▸ Trecho do texto
Muitas vezes, vejo estudantes com talento e potencial
travarem na hora de escrever. Não estou falando da procrastinação inicial. A
pessoa já desligou o Netflix, já desistiu de organizar as canetas pela enésima
vez, já largou desse facebook, está pronta para trabalhar, mas tem um bloqueio
quando vê a tela em branco. Passa horas em frente a ela e, no final, não
batucou nenhuma tecla. Ou faz com que o trabalho funcione como forma de sempre
adiar este momento.
Não sei até que ponto dar “bons conselhos” ajuda a superar a
situação – sempre que vejo a expressão, lembro da frase de La Rochefoucauld,
“os velhos dão bons conselhos porque não conseguem mais dar maus exemplos”.
Mas, de qualquer maneira, alinhavei meia dúzia dicas que podem ser úteis:
1. Pare de ler. Colocar uma pilha de textos na sua frente e
pensar “antes tenho que ler isso” é a melhor maneira de nunca escrever. Cada
texto lido aponta para novos textos, num processo que nunca acaba. É necessário
dimensionar o mergulho na literatura existente, de acordo com o tempo para
realização do trabalho, estabelecendo prioridades e lembrando sempre que o
objetivo não é uma erudição vazia (saber “tudo” o que se escreveu sobre
determinado assunto), mas construir um argumento consistente. Aqui e ali, a
própria escrita vai eventualmente exigir uma leitura adicional (a palavra
crucial da frase é “eventualmente”).
2. Prepare um roteiro. O tempo que se gasta preparando um
“esqueleto” do texto a ser escrito é amplamente recuperado depois. Um roteiro
da construção do argumento solidifica a organização das ideias e dá direção à
escrita, já que sabemos para onde estamos indo. Quem tende a ser muito prolixo
ou se perder em caminho laterais pode, junto ao roteiro, indicar quantos
parágrafos ou quantas laudas vai dedicar a cada item.
3. Atropele os detalhes. Uma armadilha frequente é parar de
escrever para pesquisar uma informação secundária. Pode ser bacana saber qual é
a proporção de mulheres na câmara baixa do parlamento de Ruanda, em que data a
cidade da Paraíba mudou o nome para João Pessoa ou o nome do meio do agente
Ethan Hunt, mas isso é realmente crucial para o desenvolvimento do seu
argumento? Se não é, deixe marcado, prossiga e pesquise depois. (Em tempo: as
respostas são 63,8%, 4 de setembro de 1930 e Matthew. Eu parei aqui para
pesquisar...)

▸ Registros fornecidos
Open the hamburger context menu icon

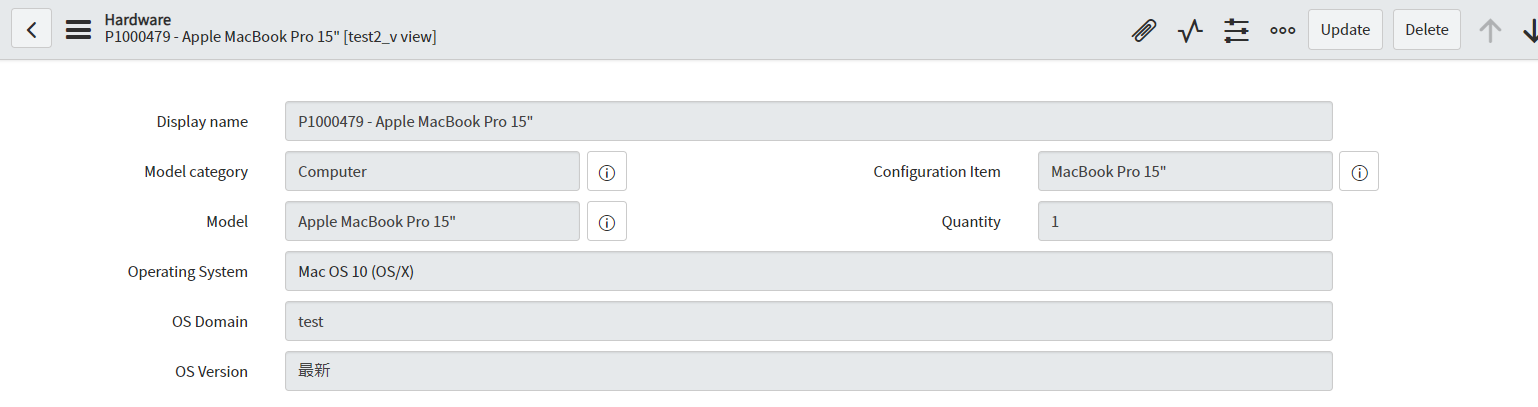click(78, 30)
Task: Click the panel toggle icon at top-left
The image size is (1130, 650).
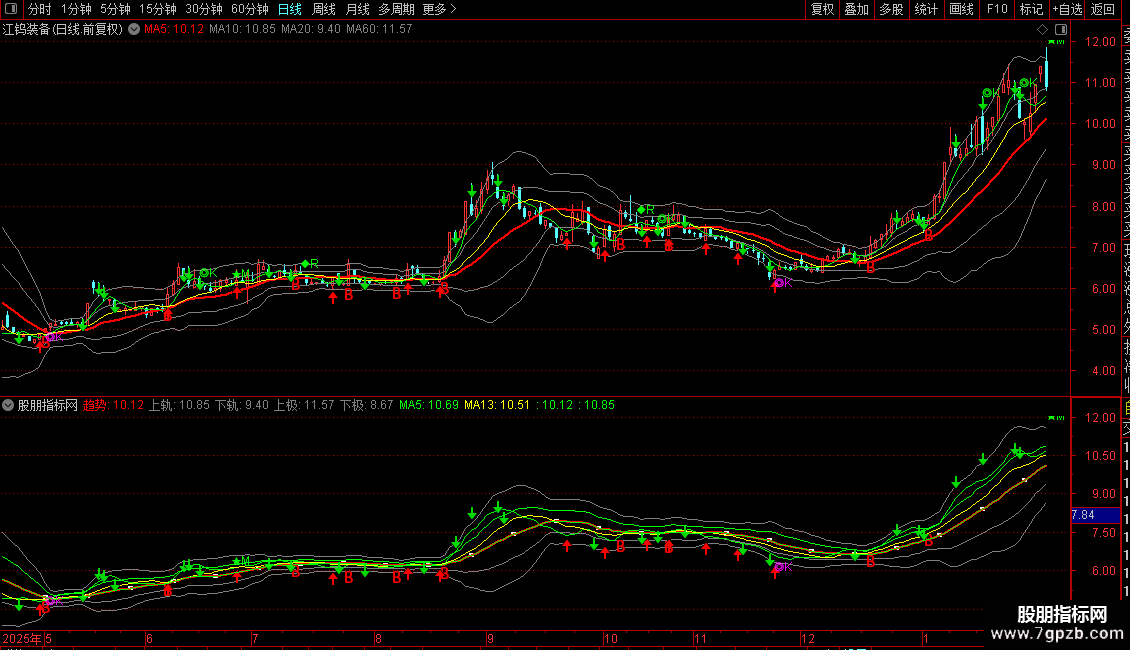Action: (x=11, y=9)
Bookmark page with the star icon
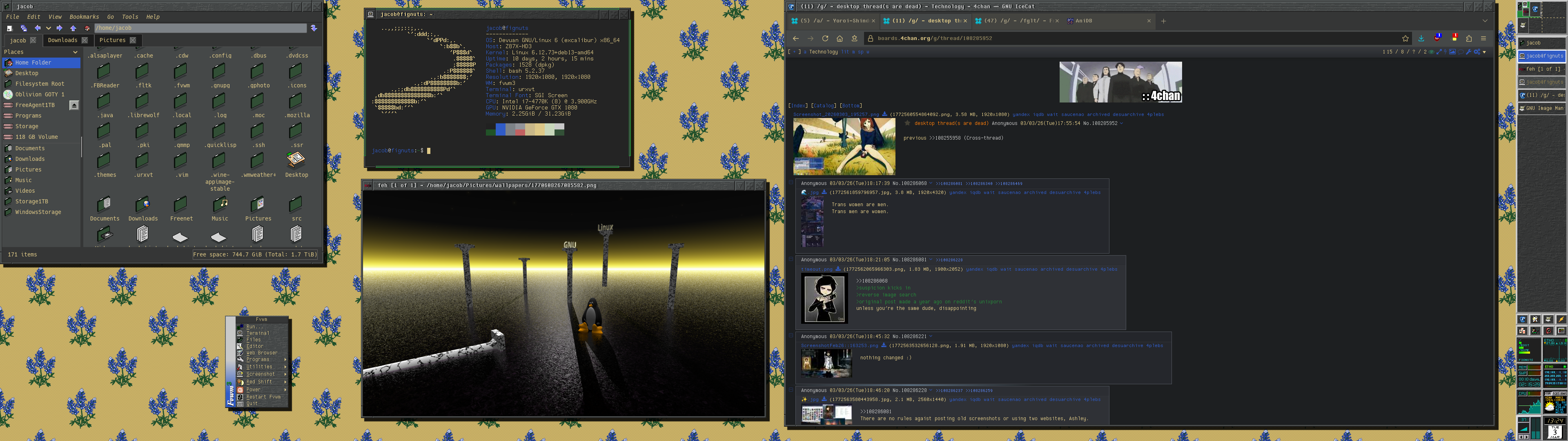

▸ Instruções do exercício
A - No texto sobre o bloqueio na hora de escrever, a quem se atribui a frase de que os velhos dão bons conselhos porque não conseguem mais dar maus exemplos?
B - Reescreva todos os registros trocando "icon" por "button" e deixando todo o resto inalterado. Não inclua as imagens na resposta.

▸ Respostas das tarefas
A - A frase é atribuída a La Rochefoucauld.

B -
Open the hamburger context menu button

click(78, 30)
Task: Click the panel toggle button at top-left
The image size is (1130, 650).
Action: (x=11, y=9)
Bookmark page with the star button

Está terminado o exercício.